In the post I sent you I use a VERY typicical type of speaker build and crossover design, one you’ll find 100s of examples of in Stereophile. That peak between the mid and tweeter is the combination of the low and high pass filters. Split them apart, they go to infinity. Put them back together, either with jumpers at the speaker or bi wiring to the amp, and they meet in the middle at an amount a lot less than invinity, but a lot more than either driver.
That’s how marantz recommends to connect when bi wiring....A for low frequency driver, B for high frequency driver....or vice versa.....there is no detriment...on my sugden, it only has one set of speaker outputs. I use both spades and bananas on the amp end to connect two equivalent pairs of Audioquest type 4 cables, 4 meters in length. A Stereophile recommended cable for a very long time...like the 1980's....
I also see super high ohms in certain regions, Wouldn’t the amp see just that and be down XX db without a notch to bring the impedance down and volume UP.

@oldhvymec

Speaker output is proportional to voltage, and we assume an amp acting as a voltage source with little output impedance, so long as the speakers impedance is high enough ( say > 3 Ohms), raising the speaker impedance to a very high amount like 100 Ohms wont alter the voltage.

Here is one of hundreds of examples of a two way speaker with that xo hump:

https://www.stereophile.com/content/polk-legend-l100-loudspeaker-measurements

Notice the xo impedance hump is not present in the frequency response plot.

There are speaker designers who take more care in order to appeal to tube amp users, like Fritz, and they take extra care to avoid that xo hump. In Fritz’s case, he does so by using serial xo. Others may add an impedance compensation circuit, but since they soak up watts they are big and expensive to make.

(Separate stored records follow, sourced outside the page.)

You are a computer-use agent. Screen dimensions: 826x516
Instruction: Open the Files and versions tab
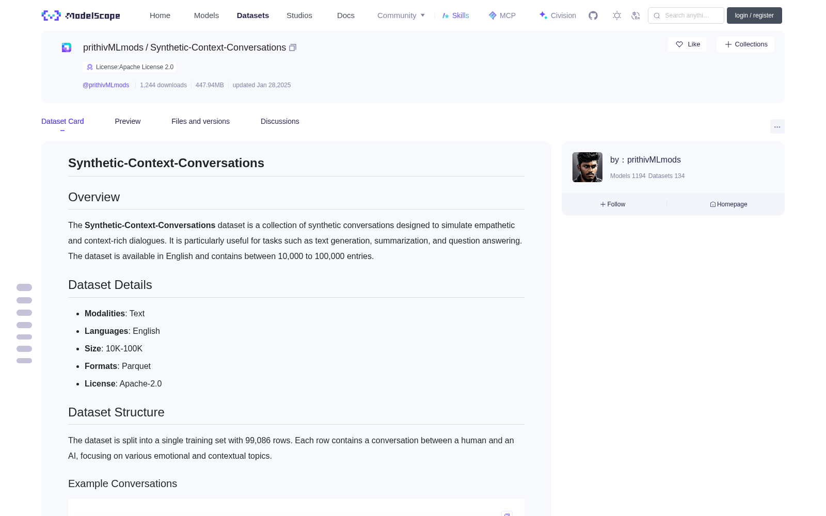pyautogui.click(x=200, y=121)
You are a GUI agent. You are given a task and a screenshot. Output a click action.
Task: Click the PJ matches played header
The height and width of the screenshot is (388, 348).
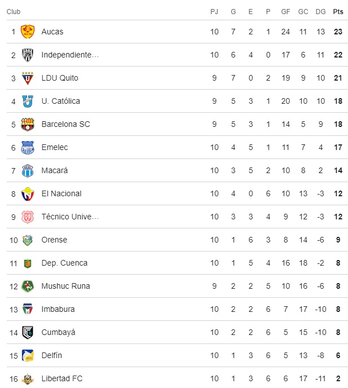coord(214,11)
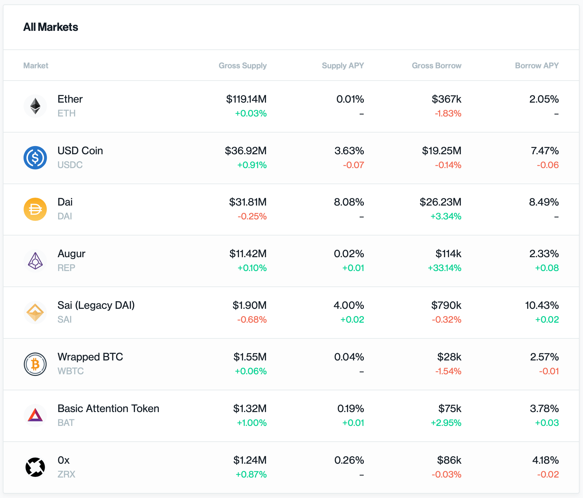This screenshot has width=583, height=498.
Task: Click the Market column header
Action: coord(36,65)
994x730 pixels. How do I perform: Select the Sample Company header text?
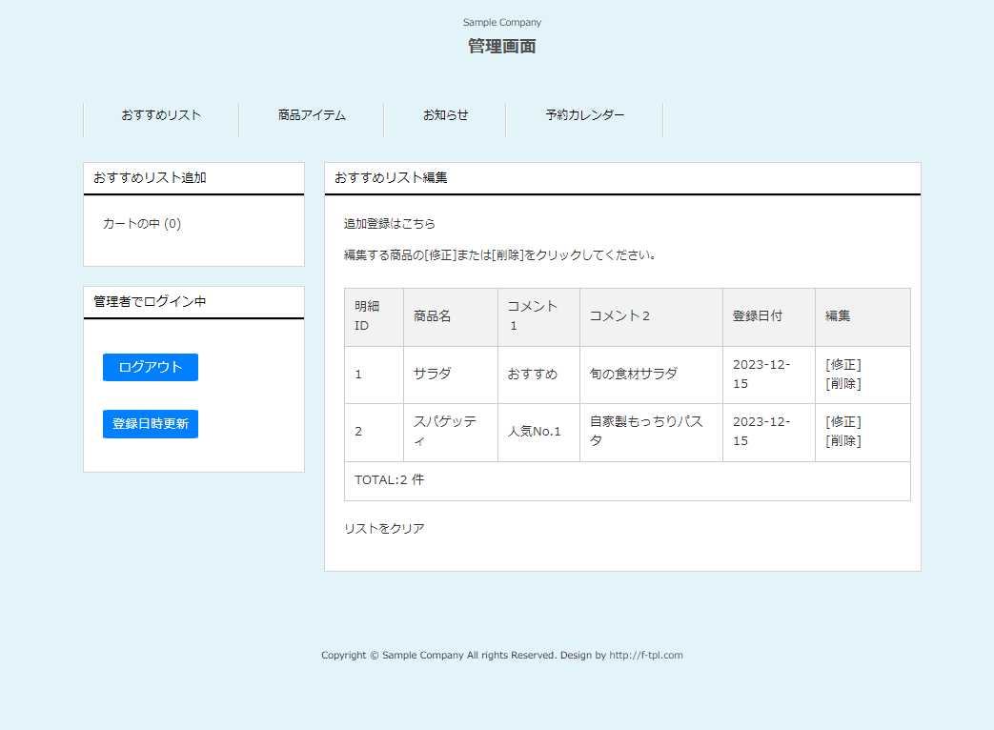click(502, 22)
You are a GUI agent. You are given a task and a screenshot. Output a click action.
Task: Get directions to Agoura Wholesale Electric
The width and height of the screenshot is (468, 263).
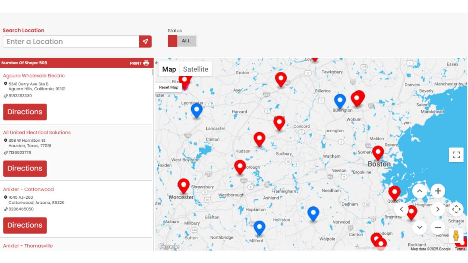coord(25,112)
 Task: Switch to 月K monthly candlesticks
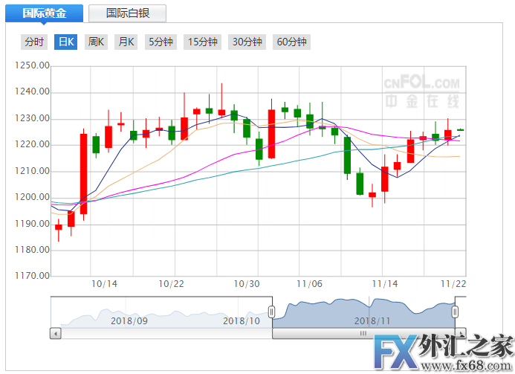coord(126,42)
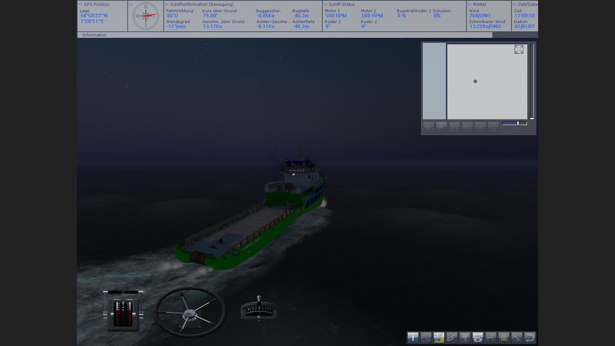Adjust the minimap zoom slider
Viewport: 615px width, 346px height.
coord(518,123)
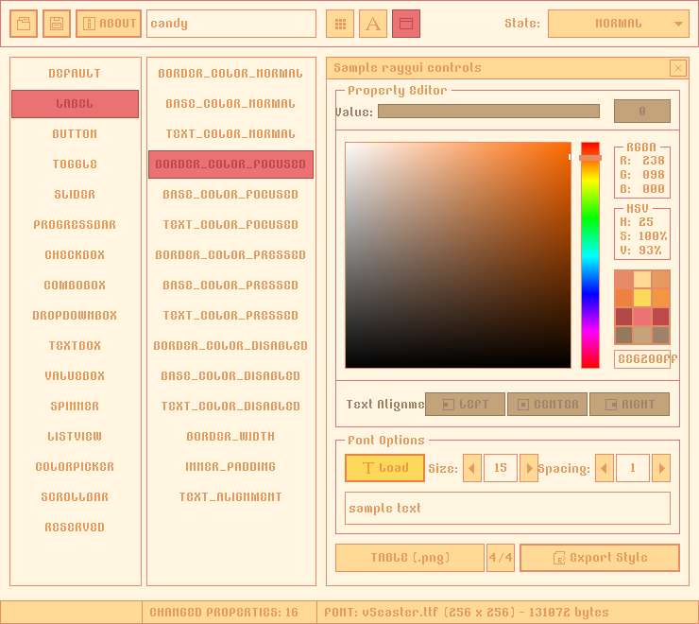Load a font with the Load button
This screenshot has height=624, width=699.
click(384, 468)
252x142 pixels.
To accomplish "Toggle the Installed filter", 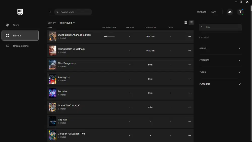I will tap(204, 37).
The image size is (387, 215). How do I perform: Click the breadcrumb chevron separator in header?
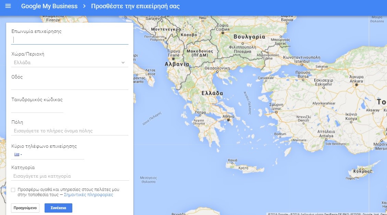[84, 6]
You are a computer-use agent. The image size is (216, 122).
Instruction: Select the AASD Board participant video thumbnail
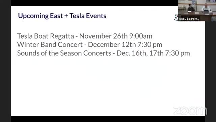tap(197, 11)
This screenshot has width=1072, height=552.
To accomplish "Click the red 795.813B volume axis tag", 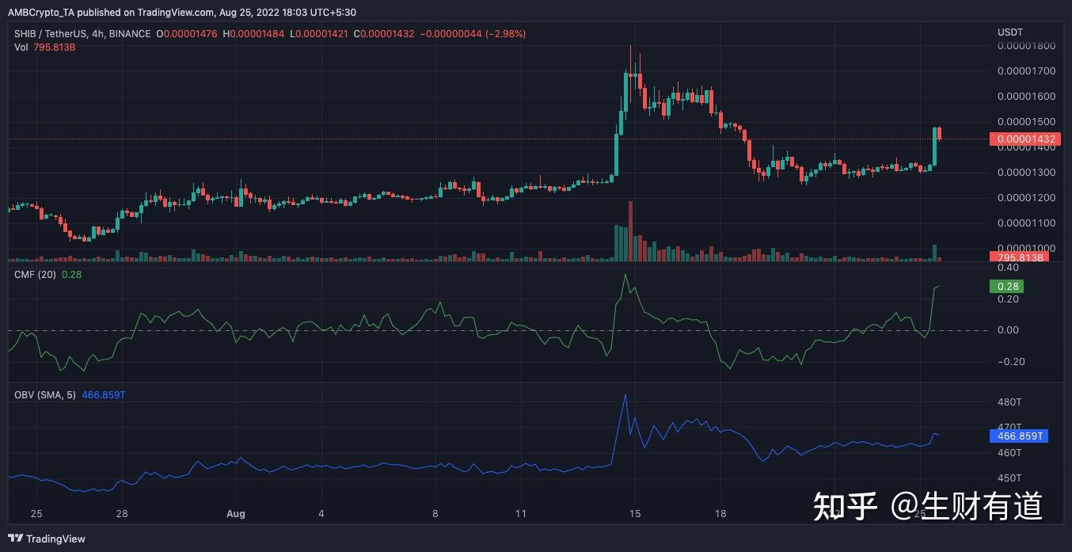I will click(x=1018, y=257).
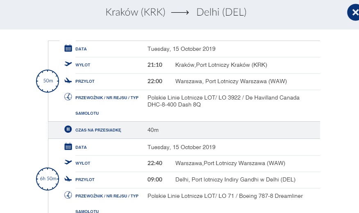359x213 pixels.
Task: Click the arrival plane icon at 22:00
Action: [x=68, y=81]
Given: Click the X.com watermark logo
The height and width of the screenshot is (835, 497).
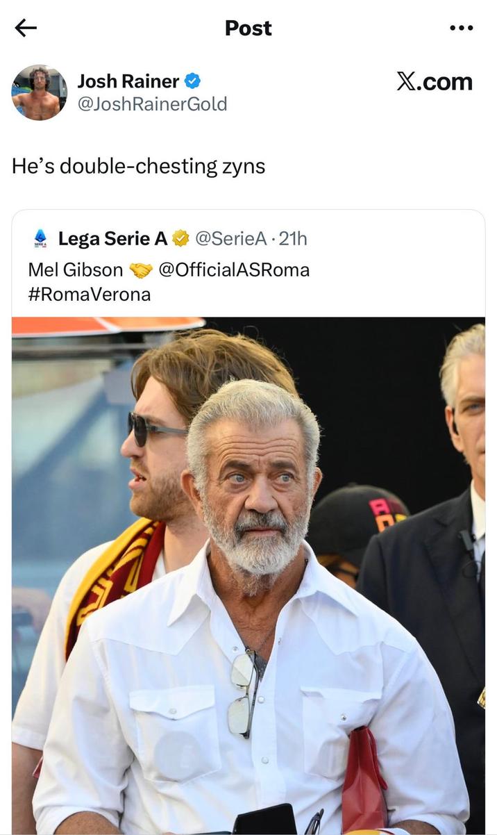Looking at the screenshot, I should pyautogui.click(x=437, y=82).
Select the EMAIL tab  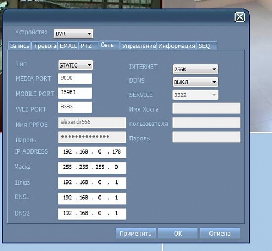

But that simple XO in a real speaker isn’t gonna look like that is it?


The first plot on the post i shared was a simulated XO, but the actual XO measures (via DATS v 2) nearly identical so it is absolutely not worth posting. It is the same curve. The trick to getting the camel humps right is to measure the woofer in the cabinet with the port in place. The last two curves in my post are for simple first order filters so you can see how rising impedance blocks unwanted frequencies.
Hello,
Just buy better jumpers. Nordost jumpers are $175. Then run a better single cable if you need it to go to the woofer or bass terminal. Just so you can hear some differences in sound try leaving the jumpers on. Then connect your speaker cables to the high side or tweeter terminals. After that to get a more neutral sound do one black on the bottom and the one red on the top to each speaker. I say get some nice jumpers to start with. Nordost has a reference series set of jumpers too incase you have really expensive gear. This store in the Chicagoland area lets you try before you buy:
https://holmaudio.com/
Try it out first. Also, Let the cables load up for a day or so for a true test.